1. Demand
The system reads the csv
file from a fixed directory every day and prints it on the console.
2. Solutions
To solve the above requirements, there are many methods that can be used, here we choose to use Spring Batch
to achieve.
3. Matters needing attention
1. Obtaining the file path
Simple processing here, read the date in JobParameters
, then construct a file path, and put the file path into ExecutionContext
. For simplicity here, the file path will be hard-coded in the program, but at the same time, the file path will also be stored in ExecutionContext
, and in a specific Step
ExecutionContext
to get the path.
Notice:
ExecutionContext
中存入的数据虽然在各个Step
中都可以获取到, 不推荐
36166600f73c0262a5486e25f3dcf8bd---存入比较大
到ExecutionContext
, because the data of this object needs to be stored in the database.
2. If each Step obtains the value in the ExecutionContext
- Add
@StepScope
annotation to the class - Obtained by
@Value("#{jobExecutionContext['importPath']}")
eg:
@Bean
@StepScope
public FlatFileItemReader<Person> readCsvItemReader(@Value("#{jobExecutionContext['importPath']}") String importPath) {
// 读取数据
return new FlatFileItemReaderBuilder<Person>()
.name("read-csv-file")
.resource(new ClassPathResource(importPath))

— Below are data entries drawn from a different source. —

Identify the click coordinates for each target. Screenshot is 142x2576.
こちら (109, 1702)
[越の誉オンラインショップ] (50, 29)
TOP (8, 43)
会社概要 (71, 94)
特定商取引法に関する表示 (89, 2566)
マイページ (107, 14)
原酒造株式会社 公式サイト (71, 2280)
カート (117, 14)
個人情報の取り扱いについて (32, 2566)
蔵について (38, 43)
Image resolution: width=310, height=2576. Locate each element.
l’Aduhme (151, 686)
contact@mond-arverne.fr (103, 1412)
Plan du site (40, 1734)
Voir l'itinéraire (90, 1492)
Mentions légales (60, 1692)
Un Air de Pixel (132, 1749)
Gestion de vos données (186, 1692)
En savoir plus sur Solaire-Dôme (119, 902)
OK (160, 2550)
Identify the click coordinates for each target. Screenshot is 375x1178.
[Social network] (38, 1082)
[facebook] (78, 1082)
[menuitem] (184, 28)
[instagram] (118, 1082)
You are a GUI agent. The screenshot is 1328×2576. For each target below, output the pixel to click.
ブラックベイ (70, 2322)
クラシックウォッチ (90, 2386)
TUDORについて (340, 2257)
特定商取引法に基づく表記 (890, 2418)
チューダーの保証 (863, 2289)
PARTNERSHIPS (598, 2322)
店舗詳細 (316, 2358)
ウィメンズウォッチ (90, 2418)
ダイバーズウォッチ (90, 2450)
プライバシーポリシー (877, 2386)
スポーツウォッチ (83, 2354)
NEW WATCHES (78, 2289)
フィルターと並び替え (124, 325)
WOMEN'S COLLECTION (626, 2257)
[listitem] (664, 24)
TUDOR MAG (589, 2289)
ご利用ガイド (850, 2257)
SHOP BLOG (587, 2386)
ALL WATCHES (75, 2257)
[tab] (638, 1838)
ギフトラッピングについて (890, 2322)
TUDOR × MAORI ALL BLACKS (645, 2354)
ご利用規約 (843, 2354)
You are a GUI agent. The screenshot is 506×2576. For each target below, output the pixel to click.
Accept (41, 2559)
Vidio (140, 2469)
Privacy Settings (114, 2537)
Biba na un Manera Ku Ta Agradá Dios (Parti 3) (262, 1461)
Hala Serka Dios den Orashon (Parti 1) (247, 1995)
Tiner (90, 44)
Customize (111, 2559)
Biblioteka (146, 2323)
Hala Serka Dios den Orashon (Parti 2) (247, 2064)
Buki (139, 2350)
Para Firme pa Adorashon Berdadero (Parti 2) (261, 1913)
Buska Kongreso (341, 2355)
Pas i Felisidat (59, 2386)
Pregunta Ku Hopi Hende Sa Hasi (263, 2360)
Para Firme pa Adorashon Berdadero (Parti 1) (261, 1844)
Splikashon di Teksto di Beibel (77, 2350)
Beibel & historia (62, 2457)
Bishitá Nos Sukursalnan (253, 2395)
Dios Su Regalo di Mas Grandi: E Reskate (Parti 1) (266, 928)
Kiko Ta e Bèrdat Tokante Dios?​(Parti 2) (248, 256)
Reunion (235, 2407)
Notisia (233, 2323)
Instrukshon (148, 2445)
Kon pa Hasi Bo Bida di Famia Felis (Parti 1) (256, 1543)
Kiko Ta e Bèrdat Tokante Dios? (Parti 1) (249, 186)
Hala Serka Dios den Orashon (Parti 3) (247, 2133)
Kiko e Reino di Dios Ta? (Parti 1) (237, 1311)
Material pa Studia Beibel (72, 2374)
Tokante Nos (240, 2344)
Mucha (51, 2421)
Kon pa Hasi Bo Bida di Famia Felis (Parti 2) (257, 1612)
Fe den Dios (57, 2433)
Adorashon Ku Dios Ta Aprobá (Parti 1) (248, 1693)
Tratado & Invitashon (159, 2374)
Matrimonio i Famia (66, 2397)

.delimited().delimiter(",")
.names("username", "age", "sex")
.fieldSetMapper(new RecordFieldSetMapper<>(Person.class))
.build();
}
Explanation: When the program is instantiated FlatFileItemReader
, there is no jobExecutionContext at this time, then an error will be reported. If @StepScope
is added, then there is no problem. @StepScope
Indicates that this bean is not instantiated until it reaches the Step stage
3. Note on the use of FlatFileItemReader
When we use FlatFileItemReader
to read our csv file, we need to return the type FlatFileItemReader
instead of directly returning Reader must be open before it can be read
ItemReader
, otherwise the following error may occur- Reader must be open before it can be read
4. Implementation steps
1. Import dependencies and configure
1. Import dependencies
<dependencies>
<dependency>
<groupId>org.springframework.boot</groupId>
<artifactId>spring-boot-starter-batch</artifactId>
</dependency>
</dependencies>
2. Initialize the SpringBatch database
spring.datasource.username=root
spring.datasource.password=root@1993
spring.datasource.url=jdbc:mysql://127.0.0.1:3306/spring-batch?useUnicode=true&characterEncoding=utf8&autoReconnectForPools=true&useSSL=false
spring.datasource.driver-class-name=com.mysql.cj.jdbc.Driver
# 程序启动时,默认不执行job
spring.batch.job.enabled=false
spring.batch.jdbc.initialize-schema=always
# 初始化spring-batch数据库脚本
spring.batch.jdbc.schema=classpath:org/springframework/batch/core/schema-mysql.sql
2. Build file read path
My idea here is to complete the acquisition of the file path in JobExecutionListener
166dbc08f4ed75489d5685d6a88a973d---, and put it into ExecutionContext
, and then in each Step
can get it to the value of the file path.
/**
* 在此监听器中,获取到具体的需要读取的文件路径,并保存到 ExecutionContext
*
* @author huan.fu
* @date 2022/8/30 - 22:22
*/
@Slf4j
public class AssemblyReadCsvPathListener implements JobExecutionListener {
@Override
public void beforeJob(JobExecution jobExecution) {
ExecutionContext executionContext = jobExecution.getExecutionContext();
JobParameters jobParameters = jobExecution.getJobParameters();
String importDate = jobParameters.getString("importDate");
log.info("从 job parameter 中获取的 importDate 参数的值为:[{}]", importDate);
String readCsvPath = "data/person.csv";
log.info("根据日期组装需要读取的csv路径为:[{}],此处排除日期,直接写一个死的路径", readCsvPath);
executionContext.putString("importPath", readCsvPath);
}
@Override
public void afterJob(JobExecution jobExecution) {
}
}
3. Build Tasklet, output file path
@Slf4j
@Component
@StepScope
public class PrintImportFilePathTaskLet implements Tasklet {
@Value("#{jobExecutionContext['importPath']}")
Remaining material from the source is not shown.